About a year ago I broke my phone and about that time I was visiting my grandparents. When I was at my grandmas house she asked me how I was doing so I told her that I was doing alright but recently I broke my phone at work. And she gave me 6000 CZK (about 285 USD) and my grandpa gave me 2000 CZK (about 95 USD) so together they gave me 8000 CZK (about 380 USD) they gave me the money to buy a new phone. I know that’s a lot of money so I refused to take it but they insisted and after about 20 minutes of them giving me the money and me giving the money back I gave up thanked them and took it. She told me to not to tell my parents that she gave me the money but for some reason she told it to my uncle and now after a year my uncle told it to my parents. They asked my grandma about it and she told them that she gave me whole 8000 CZK and grandpa gave me some money too. My parents are now mad at me for taking the money even though I refused the money several times. And they also believe that my grandparents gave me more money than I am saying they gave me. They gave me the money in cash so I can’t prove that they didn’t gave me more. And after that I paid 11 000 CZK more from my part time job to afford that phone. My grandma also texted my mom saying that she was happy to help me afford that phone and I even offered to gave that money back to my grandparents. But my parents still think that they gave me more money and they are also pissed about the fact that I didn’t tell the about the fact my grandparents gave me the money. So am I the asshole in this situation?

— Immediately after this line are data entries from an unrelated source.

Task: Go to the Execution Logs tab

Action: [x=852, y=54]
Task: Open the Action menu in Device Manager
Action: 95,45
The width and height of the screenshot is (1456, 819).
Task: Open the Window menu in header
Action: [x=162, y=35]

No. Youre not. And also you’re grandparents wanted to help. So you’re not the asshole you’re the victim. Also it was a year ago you’re parents probably think the money should’ve gone to them.
NTA. You tried to refuse and only accepted after they insisted.
NTA I am guessing you are an adult because you mention work. I do not think you were wrong for accepting your grandparents’ offer of money for a new phone (unless they both have dementia). I also don’t think you are wrong for not telling your parents about it since you are an adult and grandparents do receive pleasure from treating their grandchildren unless you were baiting them into buying you one and I don’t think you were. I understand you were following your grandparents’ wishes to not tell your parents. It is unfortunate that the grandparents do not remember exactly how much they gave you which is causing your mother to distrust your account. You are NTA.
NTA, both you and your grandparents both told them that you tried to refuse the money and only took it after they insisted many times.
If your grandma gave it to you willingly, that’s her decision. Adults are allowed to choose what they do with their own money, and accepting a gift doesn’t automatically mean you took advantage of someone. Unless there was manipulation or pressure involved, it sounds like she simply wanted to help you.